### Exercise goal
Character for character, write out the data below.

Data supplied START

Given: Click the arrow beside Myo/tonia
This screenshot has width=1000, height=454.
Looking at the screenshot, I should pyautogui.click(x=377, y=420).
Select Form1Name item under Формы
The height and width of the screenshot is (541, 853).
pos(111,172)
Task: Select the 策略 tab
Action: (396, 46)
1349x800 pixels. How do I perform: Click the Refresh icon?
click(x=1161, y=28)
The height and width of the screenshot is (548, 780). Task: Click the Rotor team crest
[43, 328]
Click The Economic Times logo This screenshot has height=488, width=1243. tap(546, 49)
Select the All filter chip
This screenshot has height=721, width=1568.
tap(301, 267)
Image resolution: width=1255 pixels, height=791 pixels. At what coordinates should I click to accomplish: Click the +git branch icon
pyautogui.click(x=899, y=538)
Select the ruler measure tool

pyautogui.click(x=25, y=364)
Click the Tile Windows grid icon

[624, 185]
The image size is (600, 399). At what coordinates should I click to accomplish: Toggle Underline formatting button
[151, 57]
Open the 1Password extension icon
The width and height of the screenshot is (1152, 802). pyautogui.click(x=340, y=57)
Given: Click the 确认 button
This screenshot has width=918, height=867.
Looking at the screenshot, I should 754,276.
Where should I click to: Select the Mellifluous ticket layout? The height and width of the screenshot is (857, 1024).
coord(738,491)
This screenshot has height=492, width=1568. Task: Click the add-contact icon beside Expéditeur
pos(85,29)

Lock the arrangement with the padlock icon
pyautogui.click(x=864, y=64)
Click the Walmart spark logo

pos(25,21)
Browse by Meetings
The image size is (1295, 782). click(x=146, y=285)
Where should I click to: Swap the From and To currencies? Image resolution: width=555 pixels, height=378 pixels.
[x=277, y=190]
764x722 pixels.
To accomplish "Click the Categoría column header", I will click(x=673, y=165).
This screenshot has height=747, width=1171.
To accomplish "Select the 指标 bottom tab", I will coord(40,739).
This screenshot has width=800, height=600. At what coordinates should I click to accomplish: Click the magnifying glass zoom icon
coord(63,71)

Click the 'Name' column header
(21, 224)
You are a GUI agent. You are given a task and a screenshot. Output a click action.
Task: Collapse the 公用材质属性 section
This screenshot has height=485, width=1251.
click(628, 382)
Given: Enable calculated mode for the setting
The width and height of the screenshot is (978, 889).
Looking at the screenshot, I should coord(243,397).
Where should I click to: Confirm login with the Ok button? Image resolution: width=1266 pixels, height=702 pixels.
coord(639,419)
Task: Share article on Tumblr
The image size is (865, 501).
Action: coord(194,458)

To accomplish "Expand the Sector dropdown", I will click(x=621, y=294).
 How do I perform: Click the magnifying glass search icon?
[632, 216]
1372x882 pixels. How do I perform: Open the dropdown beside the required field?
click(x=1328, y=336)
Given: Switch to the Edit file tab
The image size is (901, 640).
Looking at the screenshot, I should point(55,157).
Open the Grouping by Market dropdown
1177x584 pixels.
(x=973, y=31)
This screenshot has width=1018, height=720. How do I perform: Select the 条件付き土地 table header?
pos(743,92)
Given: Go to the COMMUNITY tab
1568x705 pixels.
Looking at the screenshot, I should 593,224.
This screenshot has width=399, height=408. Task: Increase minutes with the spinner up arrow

Data supplied END

### Answer to this exercise
Given: Click the arrow beside Myo/tonia
This screenshot has width=1000, height=454.
Looking at the screenshot, I should pyautogui.click(x=377, y=420).
Select Form1Name item under Формы
The height and width of the screenshot is (541, 853).
pos(111,172)
Task: Select the 策略 tab
Action: (396, 46)
1349x800 pixels. How do I perform: Click the Refresh icon?
click(x=1161, y=28)
The height and width of the screenshot is (548, 780). Task: Click the Rotor team crest
[43, 328]
Click The Economic Times logo This screenshot has height=488, width=1243. tap(546, 49)
Select the All filter chip
This screenshot has height=721, width=1568.
tap(301, 267)
Image resolution: width=1255 pixels, height=791 pixels. At what coordinates should I click to accomplish: Click the +git branch icon
pyautogui.click(x=899, y=538)
Select the ruler measure tool

pyautogui.click(x=25, y=364)
Click the Tile Windows grid icon

[624, 185]
The image size is (600, 399). At what coordinates should I click to accomplish: Toggle Underline formatting button
[151, 57]
Open the 1Password extension icon
The width and height of the screenshot is (1152, 802). pyautogui.click(x=340, y=57)
Given: Click the 确认 button
This screenshot has width=918, height=867.
Looking at the screenshot, I should 754,276.
Where should I click to: Select the Mellifluous ticket layout? The height and width of the screenshot is (857, 1024).
coord(738,491)
This screenshot has height=492, width=1568. Task: Click the add-contact icon beside Expéditeur
pos(85,29)

Lock the arrangement with the padlock icon
pyautogui.click(x=864, y=64)
Click the Walmart spark logo

pos(25,21)
Browse by Meetings
The image size is (1295, 782). click(x=146, y=285)
Where should I click to: Swap the From and To currencies? Image resolution: width=555 pixels, height=378 pixels.
[x=277, y=190]
764x722 pixels.
To accomplish "Click the Categoría column header", I will click(x=673, y=165).
This screenshot has height=747, width=1171.
To accomplish "Select the 指标 bottom tab", I will coord(40,739).
This screenshot has width=800, height=600. At what coordinates should I click to accomplish: Click the magnifying glass zoom icon
coord(63,71)

Click the 'Name' column header
(21, 224)
You are a GUI agent. You are given a task and a screenshot. Output a click action.
Task: Collapse the 公用材质属性 section
This screenshot has height=485, width=1251.
click(628, 382)
Given: Enable calculated mode for the setting
The width and height of the screenshot is (978, 889).
Looking at the screenshot, I should coord(243,397).
Where should I click to: Confirm login with the Ok button? Image resolution: width=1266 pixels, height=702 pixels.
coord(639,419)
Task: Share article on Tumblr
The image size is (865, 501).
Action: coord(194,458)

To accomplish "Expand the Sector dropdown", I will click(x=621, y=294).
 How do I perform: Click the magnifying glass search icon?
[632, 216]
1372x882 pixels. How do I perform: Open the dropdown beside the required field?
click(x=1328, y=336)
Given: Switch to the Edit file tab
The image size is (901, 640).
Looking at the screenshot, I should point(55,157).
Open the Grouping by Market dropdown
1177x584 pixels.
(x=973, y=31)
This screenshot has width=1018, height=720. How do I perform: Select the 条件付き土地 table header?
pos(743,92)
Given: Go to the COMMUNITY tab
1568x705 pixels.
Looking at the screenshot, I should 593,224.
This screenshot has width=399, height=408. Task: Increase minutes with the spinner up arrow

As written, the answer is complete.